## Exercise objective
Filter the entries for the word "link". Copy each line in which it occurs.

## Data in this exercise
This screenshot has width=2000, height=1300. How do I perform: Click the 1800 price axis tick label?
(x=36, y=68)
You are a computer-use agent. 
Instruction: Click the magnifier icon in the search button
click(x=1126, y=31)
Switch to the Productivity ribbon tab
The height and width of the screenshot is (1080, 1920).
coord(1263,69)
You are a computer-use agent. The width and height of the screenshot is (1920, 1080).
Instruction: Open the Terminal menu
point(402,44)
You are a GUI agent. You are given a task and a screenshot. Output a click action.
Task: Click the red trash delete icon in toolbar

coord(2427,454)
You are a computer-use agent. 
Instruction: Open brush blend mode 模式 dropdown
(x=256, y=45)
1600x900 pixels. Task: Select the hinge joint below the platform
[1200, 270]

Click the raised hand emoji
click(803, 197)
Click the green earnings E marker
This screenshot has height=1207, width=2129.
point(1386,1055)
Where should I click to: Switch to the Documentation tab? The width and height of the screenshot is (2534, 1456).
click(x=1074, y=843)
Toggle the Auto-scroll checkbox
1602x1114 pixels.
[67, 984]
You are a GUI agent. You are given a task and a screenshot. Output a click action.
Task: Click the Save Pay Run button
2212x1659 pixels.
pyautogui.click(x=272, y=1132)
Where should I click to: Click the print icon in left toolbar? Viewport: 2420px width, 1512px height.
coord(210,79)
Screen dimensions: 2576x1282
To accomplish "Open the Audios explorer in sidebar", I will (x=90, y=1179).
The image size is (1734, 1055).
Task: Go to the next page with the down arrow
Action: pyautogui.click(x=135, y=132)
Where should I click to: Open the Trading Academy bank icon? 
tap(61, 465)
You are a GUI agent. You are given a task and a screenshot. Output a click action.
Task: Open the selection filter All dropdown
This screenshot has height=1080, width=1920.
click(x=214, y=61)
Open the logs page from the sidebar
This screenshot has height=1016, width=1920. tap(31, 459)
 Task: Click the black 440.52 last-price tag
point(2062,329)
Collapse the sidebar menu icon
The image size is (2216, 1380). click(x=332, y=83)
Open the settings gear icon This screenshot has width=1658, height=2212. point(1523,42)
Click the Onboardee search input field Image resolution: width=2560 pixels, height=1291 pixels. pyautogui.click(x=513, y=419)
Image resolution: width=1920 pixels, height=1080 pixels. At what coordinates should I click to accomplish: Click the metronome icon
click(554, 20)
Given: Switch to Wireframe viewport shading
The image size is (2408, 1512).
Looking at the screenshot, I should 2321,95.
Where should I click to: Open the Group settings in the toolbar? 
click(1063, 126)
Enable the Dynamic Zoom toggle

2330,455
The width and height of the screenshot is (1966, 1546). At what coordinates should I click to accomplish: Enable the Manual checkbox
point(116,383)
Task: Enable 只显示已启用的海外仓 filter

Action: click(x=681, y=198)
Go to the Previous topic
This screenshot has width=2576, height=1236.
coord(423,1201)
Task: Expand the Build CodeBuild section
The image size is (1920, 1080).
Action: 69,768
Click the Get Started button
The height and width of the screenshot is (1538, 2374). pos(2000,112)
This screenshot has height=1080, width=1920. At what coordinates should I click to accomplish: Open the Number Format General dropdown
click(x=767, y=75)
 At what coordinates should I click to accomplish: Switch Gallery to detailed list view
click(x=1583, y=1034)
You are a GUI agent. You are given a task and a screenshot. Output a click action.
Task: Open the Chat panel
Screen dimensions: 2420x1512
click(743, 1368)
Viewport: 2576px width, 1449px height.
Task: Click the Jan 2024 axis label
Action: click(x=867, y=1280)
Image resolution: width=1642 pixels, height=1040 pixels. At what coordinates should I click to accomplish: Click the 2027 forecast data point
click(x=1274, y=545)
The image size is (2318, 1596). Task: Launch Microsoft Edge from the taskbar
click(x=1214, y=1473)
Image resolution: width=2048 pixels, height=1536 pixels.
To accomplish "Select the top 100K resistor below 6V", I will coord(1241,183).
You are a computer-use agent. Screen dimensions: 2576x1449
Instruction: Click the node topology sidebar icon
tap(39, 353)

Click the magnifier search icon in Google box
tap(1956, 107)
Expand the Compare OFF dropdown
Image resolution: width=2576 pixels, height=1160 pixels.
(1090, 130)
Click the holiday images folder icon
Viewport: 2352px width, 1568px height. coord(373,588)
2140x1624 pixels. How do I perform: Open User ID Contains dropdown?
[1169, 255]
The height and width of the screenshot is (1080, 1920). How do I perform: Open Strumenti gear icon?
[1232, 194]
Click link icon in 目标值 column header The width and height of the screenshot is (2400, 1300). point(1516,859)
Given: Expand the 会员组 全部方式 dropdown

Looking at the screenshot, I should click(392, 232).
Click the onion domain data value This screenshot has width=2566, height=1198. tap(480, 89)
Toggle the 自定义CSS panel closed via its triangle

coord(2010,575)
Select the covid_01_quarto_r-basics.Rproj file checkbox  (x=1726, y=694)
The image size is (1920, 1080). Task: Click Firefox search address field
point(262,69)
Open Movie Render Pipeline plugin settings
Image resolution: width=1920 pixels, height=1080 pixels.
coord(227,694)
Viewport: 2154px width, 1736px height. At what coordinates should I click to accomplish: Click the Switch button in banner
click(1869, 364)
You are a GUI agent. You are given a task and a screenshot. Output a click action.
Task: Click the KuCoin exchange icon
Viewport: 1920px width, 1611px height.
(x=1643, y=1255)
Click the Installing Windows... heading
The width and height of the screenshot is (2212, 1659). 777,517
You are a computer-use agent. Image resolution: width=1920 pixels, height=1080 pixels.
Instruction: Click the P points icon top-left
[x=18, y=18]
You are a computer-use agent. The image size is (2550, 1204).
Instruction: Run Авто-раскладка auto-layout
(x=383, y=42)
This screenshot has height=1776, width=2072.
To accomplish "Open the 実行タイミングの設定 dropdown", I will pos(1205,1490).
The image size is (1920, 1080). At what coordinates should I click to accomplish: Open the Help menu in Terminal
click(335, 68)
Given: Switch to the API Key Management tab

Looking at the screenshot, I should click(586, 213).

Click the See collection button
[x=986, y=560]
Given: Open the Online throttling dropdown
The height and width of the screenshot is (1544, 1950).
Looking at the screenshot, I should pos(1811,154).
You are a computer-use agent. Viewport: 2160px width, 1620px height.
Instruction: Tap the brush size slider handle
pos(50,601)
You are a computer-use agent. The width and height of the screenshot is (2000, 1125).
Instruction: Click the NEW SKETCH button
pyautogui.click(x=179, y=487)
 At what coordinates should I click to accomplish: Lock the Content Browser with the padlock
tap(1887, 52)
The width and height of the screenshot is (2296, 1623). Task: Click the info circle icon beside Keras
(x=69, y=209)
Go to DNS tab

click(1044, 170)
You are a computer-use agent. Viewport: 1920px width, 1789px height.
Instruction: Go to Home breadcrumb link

## Task solution
Click link icon in 目标值 column header The width and height of the screenshot is (2400, 1300). point(1516,859)
Instruction: Go to Home breadcrumb link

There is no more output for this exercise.